GIVEN ENTRIES START
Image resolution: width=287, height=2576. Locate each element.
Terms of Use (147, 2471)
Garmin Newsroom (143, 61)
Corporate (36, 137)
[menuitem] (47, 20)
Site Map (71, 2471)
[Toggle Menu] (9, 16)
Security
GIVEN ENTRIES END
All of the material must be reproduced exactly.

TASK ANSWER
Image resolution: width=287, height=2576. Locate each element.
Terms of Use (147, 2471)
Garmin Newsroom (143, 61)
Corporate (36, 137)
[menuitem] (47, 20)
Site Map (71, 2471)
[Toggle Menu] (9, 16)
Security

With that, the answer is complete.